Mariam Durrani is an assistant professor of anthropology at Hamilton College. Durrani’s current book project examines how the category of “Muslim youth” is shifting and being redefined in the current political terrain such that we have unexpected, headstrong, and disruptive forms of mobility that challenge scholarship on migration, Islam, and youth. Her scholarship on anti-Muslim racism includes ”The Gendered Muslim Subject: Language, Islamophobia, and Feminist Critique” in the Oxford Handbook of Language and Race (2020) and “Communicating and Contesting Islamophobia” in Language and Social Justice (2019). As a public scholar, Durrani has written for Anthropology News, Religion Dispatches, Chapati Mystery, and Twitter @mariamdurrani.

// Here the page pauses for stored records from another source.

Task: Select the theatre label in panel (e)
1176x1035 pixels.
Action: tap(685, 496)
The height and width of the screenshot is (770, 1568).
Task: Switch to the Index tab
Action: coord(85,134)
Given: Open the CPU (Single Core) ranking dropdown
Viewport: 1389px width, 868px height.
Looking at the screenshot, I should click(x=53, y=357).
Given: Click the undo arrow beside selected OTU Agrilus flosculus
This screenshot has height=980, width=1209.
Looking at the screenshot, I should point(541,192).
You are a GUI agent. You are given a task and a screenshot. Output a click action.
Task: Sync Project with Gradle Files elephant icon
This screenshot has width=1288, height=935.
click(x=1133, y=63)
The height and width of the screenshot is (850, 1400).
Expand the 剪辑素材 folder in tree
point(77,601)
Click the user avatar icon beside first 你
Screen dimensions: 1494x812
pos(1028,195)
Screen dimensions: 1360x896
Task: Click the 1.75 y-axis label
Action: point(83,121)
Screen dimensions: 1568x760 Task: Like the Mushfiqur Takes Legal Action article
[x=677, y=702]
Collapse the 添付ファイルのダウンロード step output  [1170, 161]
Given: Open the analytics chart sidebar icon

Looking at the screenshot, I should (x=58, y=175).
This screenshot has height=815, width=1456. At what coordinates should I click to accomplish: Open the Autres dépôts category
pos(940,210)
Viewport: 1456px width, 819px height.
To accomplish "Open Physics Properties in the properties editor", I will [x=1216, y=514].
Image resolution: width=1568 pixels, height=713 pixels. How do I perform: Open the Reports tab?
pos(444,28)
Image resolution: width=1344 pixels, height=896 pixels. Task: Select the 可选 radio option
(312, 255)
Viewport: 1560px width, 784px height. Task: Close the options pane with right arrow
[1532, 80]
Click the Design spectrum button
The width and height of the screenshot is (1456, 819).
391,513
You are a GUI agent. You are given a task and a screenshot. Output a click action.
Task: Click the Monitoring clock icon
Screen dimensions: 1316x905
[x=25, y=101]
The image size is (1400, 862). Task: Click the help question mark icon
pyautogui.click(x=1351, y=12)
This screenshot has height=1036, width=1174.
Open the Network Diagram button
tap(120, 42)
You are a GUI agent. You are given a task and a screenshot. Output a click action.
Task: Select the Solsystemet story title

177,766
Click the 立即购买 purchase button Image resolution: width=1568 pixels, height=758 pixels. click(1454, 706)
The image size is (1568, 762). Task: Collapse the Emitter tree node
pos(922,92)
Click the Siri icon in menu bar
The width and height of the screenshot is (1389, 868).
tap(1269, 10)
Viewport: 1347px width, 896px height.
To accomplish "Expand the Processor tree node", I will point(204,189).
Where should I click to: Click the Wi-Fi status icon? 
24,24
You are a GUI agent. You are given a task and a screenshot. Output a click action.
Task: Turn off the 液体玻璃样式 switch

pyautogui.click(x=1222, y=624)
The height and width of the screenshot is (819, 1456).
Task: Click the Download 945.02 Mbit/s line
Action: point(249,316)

Examining the Co-Production of “Imperial” Higher Education in Lahore and New York City
In the U.S., Pakistani-origin Muslim college students experience the domestic front of the “War on Terror” including law enforcement infiltrating and surveilling their mosques and college campuses and everyday discrimination and harassment. In Pakistan, one frontline for the War, youth have suffered the effects of the ground War and have raised their voices in dissent to the state. Based on a transnational ethnography, this paper examines student experiences at two self-proclaimed “global” universities in Lahore and New York City to argue that the college diversity talk and neoliberal political economy expose the co-production of an “imperial” higher education context. This paper historicizes the co-production of the imperial university in each context as a linked project through War and earlier political relations between the U.S. and Pakistan. This paper shows how the War racializes students and their educational trajectories in both contexts as they aspire to be recognized and included in global knowledge economies.